Ransomware kidnappers have successfully extracted some $600,000 from the city of Riviera Beach, Florida to unlock its computer systems and restore essential data.
The Palm Beach suburb joins a growing number of governments, municipalities and businesses victimized by a wave of ransomware (see below). Here’s what’s known about the Riviera Beach cyber attack: (via the Palm Beach Post)
- The hack began on May 29 when someone in the local police department opened an infected email. The city first noticed something was amiss when its email system and phone service went down and 911 dispatch didn’t work.
- In a Monday, June 17 meeting, Riviera Beach’s city council voted unanimously to authorize its insurer to pay 65 bitcoins to the crooks to restore its network. It reportedly took the board all of two minutes to decide the issue.
- The city will have to pony up an additional $25,000 to cover the insurance deductible. The insurance company has negotiated with the hackers.
- At this point, sensitive data encrypted by the hackers is still not accessible. The city hasn’t said if it holds a guarantee the information will be unlocked once it pays the ransom.
- The city’s email and computer systems at City Hall, the city’s Port Center offices and elsewhere, including those that control city finances and water utility pump stations and testing systems are still only partially back online.
It's not clear if Riviera Beach officials consulted with outside security experts such as managed security service providers before concluding to pay the ransom.
Paying the Ransomware Bounty: Is It Worth It?
Recent SentinelOne research shows us that 45 percent of U.S. companies hit with a ransomware attack paid at least one ransom, but only 26 percent of these companies had their files unlocked. Furthermore, organizations that paid the ransoms were targeted and attacked again 73 percent of the time as attackers treat paying companies like ATMs, according to Chris Bates, VP, security strategy at SentinelOne.
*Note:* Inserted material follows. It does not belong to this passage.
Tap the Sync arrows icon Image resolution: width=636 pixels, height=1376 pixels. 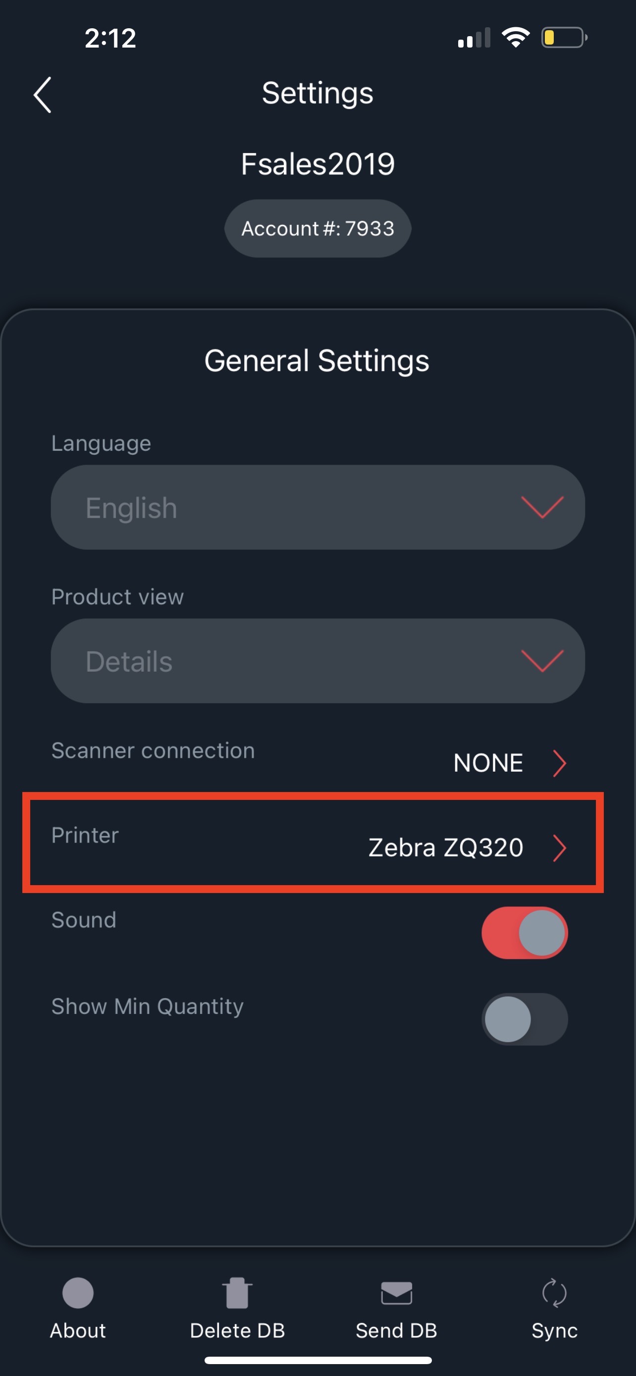click(x=554, y=1293)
"The real answer is taking a proactive approach and updating legacy defense systems susceptible to sophisticated attacks, in addition to allocating additional resources to security team staffing, training and support," Bates asserts.
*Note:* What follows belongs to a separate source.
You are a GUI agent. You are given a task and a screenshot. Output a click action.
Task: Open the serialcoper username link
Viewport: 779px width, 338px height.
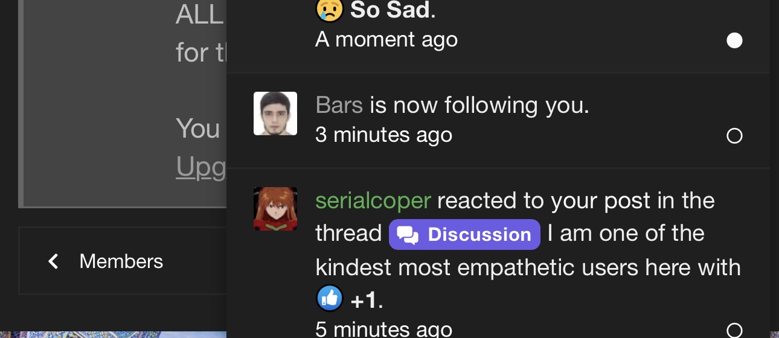[x=373, y=200]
Still, it's clear that municipalities and their representatives are struggling to understand and mitigate cyberthreats. “This whole thing is so new to me and so foreign and it’s almost where I can’t even believe that this happens but I’m learning that it’s not as uncommon as we would think it is,” Riviera Beach Council Chairwoman KaShamba Miller-Anderson told the Post. “Every day I’m learning how this even operates, because it just sounds so far fetched to me.”
The city council had earlier voted to spend roughly $1 million on new computer equipment following the May 29 hack, the Post reported. More than 300 new desktop and laptop computers are on the work order. Insurance will cover more than one-third of that requisition. Much of the existing hardware was at least six years old and vulnerable to another malware attack, Councilwoman Julie Botel told the Post.
Making deals with cyber crooks is anything but on the level. Last year, nearby Palm Springs was hit by a ransomware hack and, despite paying an undisclosed sum to unlock its records, still lost two years of data, a source told the Post.
The FBI, Homeland Security and U.S. Secret Service are investigating the Florida attack.
Ransomware Attacks Hit Cities, Government Infrastructure
In recent months, ransomware and malware attacks have targeted municipal IT operations, government and transportation systems in recent months. Here are some examples:
- May 7: City of Baltimore hit with ransomware attack.
- April 2019: Cleveland Hopkins International Airport suffered a ransomware attack.
- April 2019: Augusta, Maine, suffered a highly targeted malware attack that froze the city’s entire network and forced the city center to close.
- April 2019: Hackers stole roughly $498,000 from the city of Tallahassee.
- March 2019: Albany, New York, suffered a ransomware attack.
- March 2019: Jackson County, Georgia officials paid cybercriminals $400,000 after a cyberattack shut down the county’s computer systems.
- March 2018: Atlanta, Georgia suffered a major ransomware attack.
- February 2018: Colorado Department of Transportation (CDOT) employee computers temporarily were shut down due to a SamSam ransomware virus cyberattack.